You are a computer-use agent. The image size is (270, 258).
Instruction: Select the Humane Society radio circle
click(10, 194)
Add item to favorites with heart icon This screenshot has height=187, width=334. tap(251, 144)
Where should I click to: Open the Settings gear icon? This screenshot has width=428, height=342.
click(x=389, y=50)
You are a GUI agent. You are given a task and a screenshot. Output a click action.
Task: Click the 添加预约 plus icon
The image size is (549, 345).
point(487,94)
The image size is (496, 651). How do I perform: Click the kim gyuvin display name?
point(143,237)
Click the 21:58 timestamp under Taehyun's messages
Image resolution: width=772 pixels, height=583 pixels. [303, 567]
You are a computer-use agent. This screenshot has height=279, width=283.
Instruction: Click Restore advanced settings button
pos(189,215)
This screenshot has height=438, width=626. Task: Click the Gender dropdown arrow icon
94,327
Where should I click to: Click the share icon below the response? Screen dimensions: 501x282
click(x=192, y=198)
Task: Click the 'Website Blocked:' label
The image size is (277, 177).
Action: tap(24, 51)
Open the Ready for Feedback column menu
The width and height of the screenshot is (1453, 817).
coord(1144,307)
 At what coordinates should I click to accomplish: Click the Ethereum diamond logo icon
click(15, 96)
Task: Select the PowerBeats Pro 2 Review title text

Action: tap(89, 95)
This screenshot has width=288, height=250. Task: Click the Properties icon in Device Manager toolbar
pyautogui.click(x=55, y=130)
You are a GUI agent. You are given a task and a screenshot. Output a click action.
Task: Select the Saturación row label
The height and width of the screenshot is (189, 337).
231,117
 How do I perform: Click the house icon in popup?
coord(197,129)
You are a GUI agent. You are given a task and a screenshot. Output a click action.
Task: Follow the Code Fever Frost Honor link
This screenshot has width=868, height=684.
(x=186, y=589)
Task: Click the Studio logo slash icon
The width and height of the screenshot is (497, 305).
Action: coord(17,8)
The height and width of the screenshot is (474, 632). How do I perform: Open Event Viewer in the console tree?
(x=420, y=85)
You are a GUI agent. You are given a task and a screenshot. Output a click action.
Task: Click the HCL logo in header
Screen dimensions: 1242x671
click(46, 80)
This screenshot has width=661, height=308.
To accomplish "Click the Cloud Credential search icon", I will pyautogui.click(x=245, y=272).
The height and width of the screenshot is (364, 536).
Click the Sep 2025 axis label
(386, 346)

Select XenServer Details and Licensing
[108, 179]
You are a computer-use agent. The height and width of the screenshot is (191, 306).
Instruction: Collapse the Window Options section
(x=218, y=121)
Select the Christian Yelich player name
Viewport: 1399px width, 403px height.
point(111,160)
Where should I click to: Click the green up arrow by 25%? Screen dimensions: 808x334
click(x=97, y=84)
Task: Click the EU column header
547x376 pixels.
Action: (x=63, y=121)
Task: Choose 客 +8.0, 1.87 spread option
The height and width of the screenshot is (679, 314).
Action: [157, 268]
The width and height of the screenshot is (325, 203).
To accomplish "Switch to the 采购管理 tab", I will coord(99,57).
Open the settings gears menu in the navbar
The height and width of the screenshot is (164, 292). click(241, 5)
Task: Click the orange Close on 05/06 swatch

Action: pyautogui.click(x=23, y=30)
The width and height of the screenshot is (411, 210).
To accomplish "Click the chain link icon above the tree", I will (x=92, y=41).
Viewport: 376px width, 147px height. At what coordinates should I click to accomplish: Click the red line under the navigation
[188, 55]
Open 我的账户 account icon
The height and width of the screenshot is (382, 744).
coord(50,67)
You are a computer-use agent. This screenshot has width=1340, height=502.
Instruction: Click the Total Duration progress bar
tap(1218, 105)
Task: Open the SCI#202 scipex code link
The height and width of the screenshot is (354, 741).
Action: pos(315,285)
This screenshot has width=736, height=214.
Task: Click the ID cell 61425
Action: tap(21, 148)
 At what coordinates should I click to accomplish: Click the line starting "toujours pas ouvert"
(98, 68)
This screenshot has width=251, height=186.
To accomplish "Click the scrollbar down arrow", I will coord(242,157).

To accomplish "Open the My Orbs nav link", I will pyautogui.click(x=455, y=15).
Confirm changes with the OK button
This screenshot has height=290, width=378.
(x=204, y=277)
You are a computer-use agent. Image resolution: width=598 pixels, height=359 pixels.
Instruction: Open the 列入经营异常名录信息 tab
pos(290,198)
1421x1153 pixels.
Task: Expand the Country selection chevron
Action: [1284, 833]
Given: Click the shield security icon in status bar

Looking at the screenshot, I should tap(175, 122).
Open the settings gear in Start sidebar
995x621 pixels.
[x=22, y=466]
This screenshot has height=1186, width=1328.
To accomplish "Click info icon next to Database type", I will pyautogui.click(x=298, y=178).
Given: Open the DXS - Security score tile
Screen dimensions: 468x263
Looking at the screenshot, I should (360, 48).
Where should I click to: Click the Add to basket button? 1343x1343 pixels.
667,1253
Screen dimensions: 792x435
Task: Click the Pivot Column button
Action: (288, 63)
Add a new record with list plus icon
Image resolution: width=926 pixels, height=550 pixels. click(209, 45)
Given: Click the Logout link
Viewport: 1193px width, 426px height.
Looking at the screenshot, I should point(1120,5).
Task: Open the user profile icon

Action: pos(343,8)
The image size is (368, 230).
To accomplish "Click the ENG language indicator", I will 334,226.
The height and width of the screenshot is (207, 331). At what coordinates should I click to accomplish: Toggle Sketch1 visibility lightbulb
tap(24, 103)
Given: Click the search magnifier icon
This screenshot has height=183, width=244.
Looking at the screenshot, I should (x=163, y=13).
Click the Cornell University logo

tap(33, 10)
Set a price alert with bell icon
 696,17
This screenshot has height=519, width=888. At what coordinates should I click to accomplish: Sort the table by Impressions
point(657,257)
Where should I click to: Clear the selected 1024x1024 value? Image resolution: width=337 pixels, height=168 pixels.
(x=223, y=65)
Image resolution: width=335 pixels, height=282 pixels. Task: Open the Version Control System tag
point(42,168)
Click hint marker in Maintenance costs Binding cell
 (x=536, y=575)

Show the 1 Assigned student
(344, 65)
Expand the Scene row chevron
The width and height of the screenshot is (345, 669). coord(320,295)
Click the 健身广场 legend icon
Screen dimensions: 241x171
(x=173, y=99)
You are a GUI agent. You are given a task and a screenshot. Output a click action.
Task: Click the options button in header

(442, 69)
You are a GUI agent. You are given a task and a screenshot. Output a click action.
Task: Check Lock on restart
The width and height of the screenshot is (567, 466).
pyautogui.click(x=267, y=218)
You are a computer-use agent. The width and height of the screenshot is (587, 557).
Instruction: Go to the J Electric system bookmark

- _HOW TO COMPLETE THIS TASK_: Give back the whole listing above, identical in every line.

- _OUTPUT FOR THIS TASK_:
You are a computer-use agent. The image size is (270, 258).
Instruction: Select the Humane Society radio circle
click(10, 194)
Add item to favorites with heart icon This screenshot has height=187, width=334. tap(251, 144)
Where should I click to: Open the Settings gear icon? This screenshot has width=428, height=342.
click(x=389, y=50)
You are a GUI agent. You are given a task and a screenshot. Output a click action.
Task: Click the 添加预约 plus icon
The image size is (549, 345).
point(487,94)
The image size is (496, 651). How do I perform: Click the kim gyuvin display name?
point(143,237)
Click the 21:58 timestamp under Taehyun's messages
Image resolution: width=772 pixels, height=583 pixels. [303, 567]
You are a computer-use agent. This screenshot has height=279, width=283.
Instruction: Click Restore advanced settings button
pos(189,215)
This screenshot has height=438, width=626. Task: Click the Gender dropdown arrow icon
94,327
Where should I click to: Click the share icon below the response? Screen dimensions: 501x282
click(x=192, y=198)
Task: Click the 'Website Blocked:' label
The image size is (277, 177).
Action: tap(24, 51)
Open the Ready for Feedback column menu
The width and height of the screenshot is (1453, 817).
coord(1144,307)
 At what coordinates should I click to accomplish: Click the Ethereum diamond logo icon
click(15, 96)
Task: Select the PowerBeats Pro 2 Review title text

Action: tap(89, 95)
This screenshot has width=288, height=250. Task: Click the Properties icon in Device Manager toolbar
pyautogui.click(x=55, y=130)
You are a GUI agent. You are given a task and a screenshot. Output a click action.
Task: Select the Saturación row label
The height and width of the screenshot is (189, 337).
231,117
 How do I perform: Click the house icon in popup?
coord(197,129)
You are a GUI agent. You are given a task and a screenshot. Output a click action.
Task: Follow the Code Fever Frost Honor link
This screenshot has width=868, height=684.
(x=186, y=589)
Task: Click the Studio logo slash icon
The width and height of the screenshot is (497, 305).
Action: coord(17,8)
The height and width of the screenshot is (474, 632). How do I perform: Open Event Viewer in the console tree?
(x=420, y=85)
You are a GUI agent. You are given a task and a screenshot. Output a click action.
Task: Click the HCL logo in header
Screen dimensions: 1242x671
click(46, 80)
This screenshot has width=661, height=308.
To accomplish "Click the Cloud Credential search icon", I will pyautogui.click(x=245, y=272).
The height and width of the screenshot is (364, 536).
Click the Sep 2025 axis label
(386, 346)

Select XenServer Details and Licensing
[108, 179]
You are a computer-use agent. The height and width of the screenshot is (191, 306).
Instruction: Collapse the Window Options section
(x=218, y=121)
Select the Christian Yelich player name
Viewport: 1399px width, 403px height.
point(111,160)
Where should I click to: Click the green up arrow by 25%? Screen dimensions: 808x334
click(x=97, y=84)
Task: Click the EU column header
547x376 pixels.
Action: (x=63, y=121)
Task: Choose 客 +8.0, 1.87 spread option
The height and width of the screenshot is (679, 314).
Action: [157, 268]
The width and height of the screenshot is (325, 203).
To accomplish "Switch to the 采购管理 tab", I will coord(99,57).
Open the settings gears menu in the navbar
The height and width of the screenshot is (164, 292). click(241, 5)
Task: Click the orange Close on 05/06 swatch

Action: pyautogui.click(x=23, y=30)
The width and height of the screenshot is (411, 210).
To accomplish "Click the chain link icon above the tree", I will (x=92, y=41).
Viewport: 376px width, 147px height. At what coordinates should I click to accomplish: Click the red line under the navigation
[188, 55]
Open 我的账户 account icon
The height and width of the screenshot is (382, 744).
coord(50,67)
You are a computer-use agent. This screenshot has width=1340, height=502.
Instruction: Click the Total Duration progress bar
tap(1218, 105)
Task: Open the SCI#202 scipex code link
The height and width of the screenshot is (354, 741).
Action: pos(315,285)
This screenshot has width=736, height=214.
Task: Click the ID cell 61425
Action: tap(21, 148)
 At what coordinates should I click to accomplish: Click the line starting "toujours pas ouvert"
(98, 68)
This screenshot has width=251, height=186.
To accomplish "Click the scrollbar down arrow", I will coord(242,157).

To accomplish "Open the My Orbs nav link", I will pyautogui.click(x=455, y=15).
Confirm changes with the OK button
This screenshot has height=290, width=378.
(x=204, y=277)
You are a computer-use agent. Image resolution: width=598 pixels, height=359 pixels.
Instruction: Open the 列入经营异常名录信息 tab
pos(290,198)
1421x1153 pixels.
Task: Expand the Country selection chevron
Action: [1284, 833]
Given: Click the shield security icon in status bar

Looking at the screenshot, I should tap(175, 122).
Open the settings gear in Start sidebar
995x621 pixels.
[x=22, y=466]
This screenshot has height=1186, width=1328.
To accomplish "Click info icon next to Database type", I will pyautogui.click(x=298, y=178).
Given: Open the DXS - Security score tile
Screen dimensions: 468x263
Looking at the screenshot, I should (360, 48).
Where should I click to: Click the Add to basket button? 1343x1343 pixels.
667,1253
Screen dimensions: 792x435
Task: Click the Pivot Column button
Action: (288, 63)
Add a new record with list plus icon
Image resolution: width=926 pixels, height=550 pixels. click(209, 45)
Given: Click the Logout link
Viewport: 1193px width, 426px height.
Looking at the screenshot, I should point(1120,5).
Task: Open the user profile icon

Action: pos(343,8)
The image size is (368, 230).
To accomplish "Click the ENG language indicator", I will 334,226.
The height and width of the screenshot is (207, 331). At what coordinates should I click to accomplish: Toggle Sketch1 visibility lightbulb
tap(24, 103)
Given: Click the search magnifier icon
This screenshot has height=183, width=244.
Looking at the screenshot, I should (x=163, y=13).
Click the Cornell University logo

tap(33, 10)
Set a price alert with bell icon
 696,17
This screenshot has height=519, width=888. At what coordinates should I click to accomplish: Sort the table by Impressions
point(657,257)
Where should I click to: Clear the selected 1024x1024 value? Image resolution: width=337 pixels, height=168 pixels.
(x=223, y=65)
Image resolution: width=335 pixels, height=282 pixels. Task: Open the Version Control System tag
point(42,168)
Click hint marker in Maintenance costs Binding cell
 (x=536, y=575)

Show the 1 Assigned student
(344, 65)
Expand the Scene row chevron
The width and height of the screenshot is (345, 669). coord(320,295)
Click the 健身广场 legend icon
Screen dimensions: 241x171
(x=173, y=99)
You are a GUI agent. You are given a task and a screenshot. Output a click action.
Task: Click the options button in header

(442, 69)
You are a GUI agent. You are given a task and a screenshot. Output a click action.
Task: Check Lock on restart
The width and height of the screenshot is (567, 466).
pyautogui.click(x=267, y=218)
You are a computer-use agent. The width and height of the screenshot is (587, 557).
Instruction: Go to the J Electric system bookmark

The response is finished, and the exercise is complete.